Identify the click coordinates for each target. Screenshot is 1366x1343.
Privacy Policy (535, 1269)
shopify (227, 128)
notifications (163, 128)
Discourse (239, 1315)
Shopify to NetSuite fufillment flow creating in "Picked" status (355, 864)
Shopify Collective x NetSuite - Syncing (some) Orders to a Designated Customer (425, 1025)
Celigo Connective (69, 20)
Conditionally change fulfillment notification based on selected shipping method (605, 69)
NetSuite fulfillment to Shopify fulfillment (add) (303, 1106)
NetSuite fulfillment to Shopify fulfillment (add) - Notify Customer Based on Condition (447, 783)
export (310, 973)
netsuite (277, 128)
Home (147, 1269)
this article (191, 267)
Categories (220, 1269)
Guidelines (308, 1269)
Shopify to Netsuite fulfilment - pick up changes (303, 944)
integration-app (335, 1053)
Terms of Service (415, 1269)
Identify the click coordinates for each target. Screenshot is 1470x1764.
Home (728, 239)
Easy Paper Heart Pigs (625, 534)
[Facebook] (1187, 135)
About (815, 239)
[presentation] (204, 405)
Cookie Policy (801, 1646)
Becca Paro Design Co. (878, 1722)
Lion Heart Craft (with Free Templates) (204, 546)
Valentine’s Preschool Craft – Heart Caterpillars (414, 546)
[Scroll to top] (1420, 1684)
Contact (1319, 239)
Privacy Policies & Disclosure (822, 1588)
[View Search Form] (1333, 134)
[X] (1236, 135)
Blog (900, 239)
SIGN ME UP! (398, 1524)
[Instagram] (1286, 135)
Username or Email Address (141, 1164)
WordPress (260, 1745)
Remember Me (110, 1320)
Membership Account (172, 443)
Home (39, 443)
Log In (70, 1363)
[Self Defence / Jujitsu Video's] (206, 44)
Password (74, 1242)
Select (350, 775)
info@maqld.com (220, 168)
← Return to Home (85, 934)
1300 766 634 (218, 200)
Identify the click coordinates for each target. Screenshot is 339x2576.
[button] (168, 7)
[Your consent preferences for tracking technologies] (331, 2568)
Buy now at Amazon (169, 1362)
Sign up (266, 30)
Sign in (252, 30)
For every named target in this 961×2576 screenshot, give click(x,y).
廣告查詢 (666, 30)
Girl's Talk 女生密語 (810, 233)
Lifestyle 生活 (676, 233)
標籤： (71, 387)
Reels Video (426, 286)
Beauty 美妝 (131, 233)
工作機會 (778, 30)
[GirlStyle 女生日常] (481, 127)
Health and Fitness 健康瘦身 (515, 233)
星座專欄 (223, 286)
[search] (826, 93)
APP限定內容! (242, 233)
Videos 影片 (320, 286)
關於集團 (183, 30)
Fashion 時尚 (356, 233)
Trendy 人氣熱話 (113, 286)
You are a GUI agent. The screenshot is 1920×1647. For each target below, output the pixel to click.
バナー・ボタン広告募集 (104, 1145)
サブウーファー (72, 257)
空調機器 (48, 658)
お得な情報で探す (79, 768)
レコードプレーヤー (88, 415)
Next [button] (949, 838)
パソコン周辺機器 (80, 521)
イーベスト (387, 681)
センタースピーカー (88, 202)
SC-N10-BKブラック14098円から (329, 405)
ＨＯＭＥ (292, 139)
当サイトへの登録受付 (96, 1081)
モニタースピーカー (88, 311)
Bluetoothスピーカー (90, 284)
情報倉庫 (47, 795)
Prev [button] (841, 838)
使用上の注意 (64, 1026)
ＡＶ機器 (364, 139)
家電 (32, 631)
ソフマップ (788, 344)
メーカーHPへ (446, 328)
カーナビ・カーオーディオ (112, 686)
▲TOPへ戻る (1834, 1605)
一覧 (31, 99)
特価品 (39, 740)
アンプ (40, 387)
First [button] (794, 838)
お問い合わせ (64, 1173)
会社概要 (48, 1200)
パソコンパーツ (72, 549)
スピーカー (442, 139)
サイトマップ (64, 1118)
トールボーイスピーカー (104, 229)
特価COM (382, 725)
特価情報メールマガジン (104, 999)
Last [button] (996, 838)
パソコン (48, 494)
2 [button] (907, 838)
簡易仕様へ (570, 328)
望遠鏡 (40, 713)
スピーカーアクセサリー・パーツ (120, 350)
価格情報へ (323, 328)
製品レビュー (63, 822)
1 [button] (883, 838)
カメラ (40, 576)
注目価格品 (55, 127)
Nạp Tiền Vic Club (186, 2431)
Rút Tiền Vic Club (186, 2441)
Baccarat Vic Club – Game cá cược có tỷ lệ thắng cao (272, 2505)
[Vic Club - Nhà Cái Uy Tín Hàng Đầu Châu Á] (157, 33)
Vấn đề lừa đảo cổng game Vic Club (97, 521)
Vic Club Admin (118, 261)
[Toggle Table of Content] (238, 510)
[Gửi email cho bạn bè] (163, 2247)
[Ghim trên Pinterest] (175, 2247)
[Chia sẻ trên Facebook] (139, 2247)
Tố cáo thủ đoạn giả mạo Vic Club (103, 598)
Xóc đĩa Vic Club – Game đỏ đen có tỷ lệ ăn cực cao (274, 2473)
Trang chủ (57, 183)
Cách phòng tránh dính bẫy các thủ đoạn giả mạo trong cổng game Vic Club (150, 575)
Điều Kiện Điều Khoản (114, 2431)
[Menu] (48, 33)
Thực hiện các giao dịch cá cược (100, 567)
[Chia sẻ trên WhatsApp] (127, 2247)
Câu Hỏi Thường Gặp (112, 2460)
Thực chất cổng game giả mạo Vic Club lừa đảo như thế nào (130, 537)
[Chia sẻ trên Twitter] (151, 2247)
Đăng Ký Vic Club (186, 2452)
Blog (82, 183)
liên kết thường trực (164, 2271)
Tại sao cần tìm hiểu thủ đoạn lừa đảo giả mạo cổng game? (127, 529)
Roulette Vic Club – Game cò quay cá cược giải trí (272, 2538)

■ Task to carry out: Beginning with the line that contains "Prev [button] (841, 838)", quote each line exactly through the last line of the entries above, and nothing beyond them.

■ Output for this exercise:
Prev [button] (841, 838)
使用上の注意 (64, 1026)
ＡＶ機器 (364, 139)
家電 (32, 631)
ソフマップ (788, 344)
メーカーHPへ (446, 328)
カーナビ・カーオーディオ (112, 686)
▲TOPへ戻る (1834, 1605)
一覧 (31, 99)
特価品 (39, 740)
アンプ (40, 387)
First [button] (794, 838)
お問い合わせ (64, 1173)
会社概要 (48, 1200)
パソコンパーツ (72, 549)
スピーカー (442, 139)
サイトマップ (64, 1118)
トールボーイスピーカー (104, 229)
特価COM (382, 725)
特価情報メールマガジン (104, 999)
Last [button] (996, 838)
パソコン (48, 494)
2 [button] (907, 838)
簡易仕様へ (570, 328)
望遠鏡 (40, 713)
スピーカーアクセサリー・パーツ (120, 350)
価格情報へ (323, 328)
製品レビュー (63, 822)
1 [button] (883, 838)
カメラ (40, 576)
注目価格品 (55, 127)
Nạp Tiền Vic Club (186, 2431)
Rút Tiền Vic Club (186, 2441)
Baccarat Vic Club – Game cá cược có tỷ lệ thắng cao (272, 2505)
[Vic Club - Nhà Cái Uy Tín Hàng Đầu Châu Á] (157, 33)
Vấn đề lừa đảo cổng game Vic Club (97, 521)
Vic Club Admin (118, 261)
[Toggle Table of Content] (238, 510)
[Gửi email cho bạn bè] (163, 2247)
[Ghim trên Pinterest] (175, 2247)
[Chia sẻ trên Facebook] (139, 2247)
Tố cáo thủ đoạn giả mạo Vic Club (103, 598)
Xóc đĩa Vic Club – Game đỏ đen có tỷ lệ ăn cực cao (274, 2473)
Trang chủ (57, 183)
Cách phòng tránh dính bẫy các thủ đoạn giả mạo trong cổng game Vic Club (150, 575)
Điều Kiện Điều Khoản (114, 2431)
[Menu] (48, 33)
Thực hiện các giao dịch cá cược (100, 567)
[Chia sẻ trên WhatsApp] (127, 2247)
Câu Hỏi Thường Gặp (112, 2460)
Thực chất cổng game giả mạo Vic Club lừa đảo như thế nào (130, 537)
[Chia sẻ trên Twitter] (151, 2247)
Đăng Ký Vic Club (186, 2452)
Blog (82, 183)
liên kết thường trực (164, 2271)
Tại sao cần tìm hiểu thủ đoạn lừa đảo giả mạo cổng game? (127, 529)
Roulette Vic Club – Game cò quay cá cược giải trí (272, 2538)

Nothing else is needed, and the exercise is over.